Johnston: We carve out nine months for an Innovation and Leadership block, during which students can choose one of three tracks—population health, health care redesign, or research. Each track has a practical project that is integrated with priorities identified by the system—they’re not fake projects—and which will be scaled if they’re successful. Training will reinforce the necessary skill sets to be successful in each area; for example, the founders of our new Design Institute will teach design thinking and creative problem solving. The focus is on creating projects that will have real impact.
Salopek: Why is this important?
Johnston: There’s a lack of entrepreneurial leadership in health care—not necessarily people going out and starting companies, but people who are very creative and providing solutions to system problems on a large scale. Those are the people who we think we need to train. Our graduates may spend 80 percent of their time in the direct care of patients, but we hope that they will spend the other 20 percent working directly to improve health at scale.

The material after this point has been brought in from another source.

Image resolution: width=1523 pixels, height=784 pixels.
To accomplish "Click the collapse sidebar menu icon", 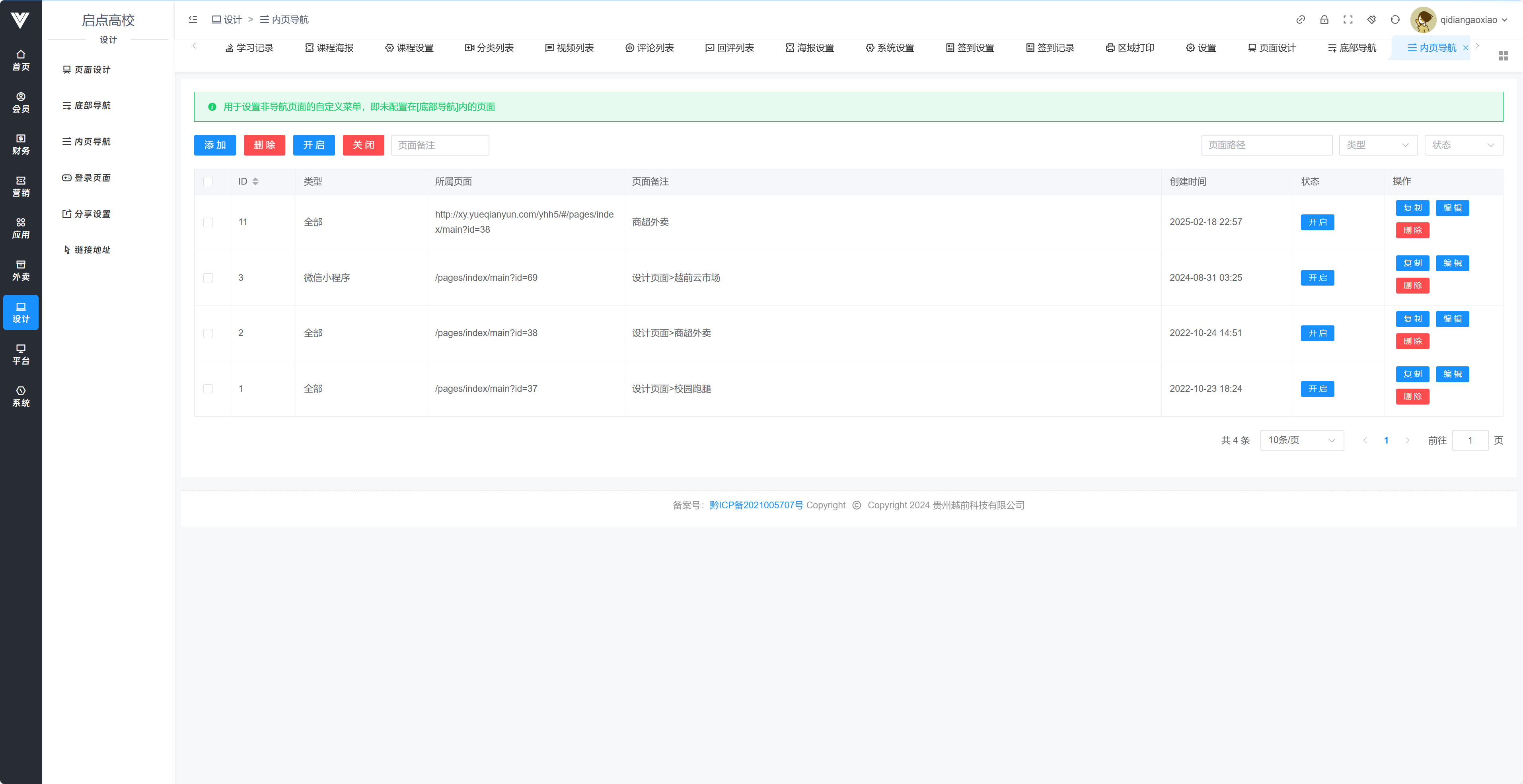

“The community brought us here; they voted to increase their property taxes in the middle of a recession, and we are here to give back in spades what they have invested.”
Salopek: How will research look different at Dell?
Johnston: We are looking for opportunities to translate out traditional laboratory-based research by improving our systems and providing better support. Innovative research really hasn’t happened at the far end of the clinical spectrum, in direct patient care, in terms of answering questions about the makeup of the care team, how often we should round on patients, how do we train practitioners? There’s almost no research and no funding in that area. There’s also great potential for research in population health; often, when grant funding ends, the project goes away. I think it’s one of our fundamental functions to test innovations in health care delivery at that operational and clinical end, ready to embrace and scale them if they’re successful.
In our current scheme, we expect that somebody will do this under a grant, that work will be published, and that will compel the health care system to embrace that [innovation]—but that doesn’t happen. We must have the health care system and its current payers at the table, recognizing what sorts of innovations are of benefit to the people they represent. There’s a tremendous amount we can do on population health and clinical care to shift research to innovation more broadly.
Salopek: How does the curriculum design embrace current thinking about communication, interprofessional training, empathy, and patient centeredness?
Johnston: We think of it as person-centered education and care. “Patient” assumes that someone is sick. We want to be taking care of people, both as well beings and not just in health care delivery settings. Those are all things that medical education has tended to neglect for a number of years, and it’s important that we bring them back. We are feeling pretty liberated by the notion that access to data is much better, and that it’s impossible to force in all of the facts that are relevant to the future physician, as we take a hard look at what we really want our students to learn.
Salopek: How might the students you accept for your first entering class be different from those who might be accepted by more established medical schools?
Johnston: We are embracing our newness in every possible way. We want to train leaders and risk takers and creative thinkers, so we will attract and be interested in students who are a little less traditional. Perhaps they won’t come directly from undergraduate experiences, having demonstrated leadership elsewhere. Our group of students will look quirkier. Austin loves to embrace its quirkiness, and we do as well.
Salopek: What has been the most surprising thing you have discovered in your first year on the job?
Johnston: How visible this position is, how excited the community is about the new medical school, and how much attention they’re paying to its development. The community brought us here; they voted to increase their property taxes in the middle of a recession, and we are here to give back in spades what they have invested.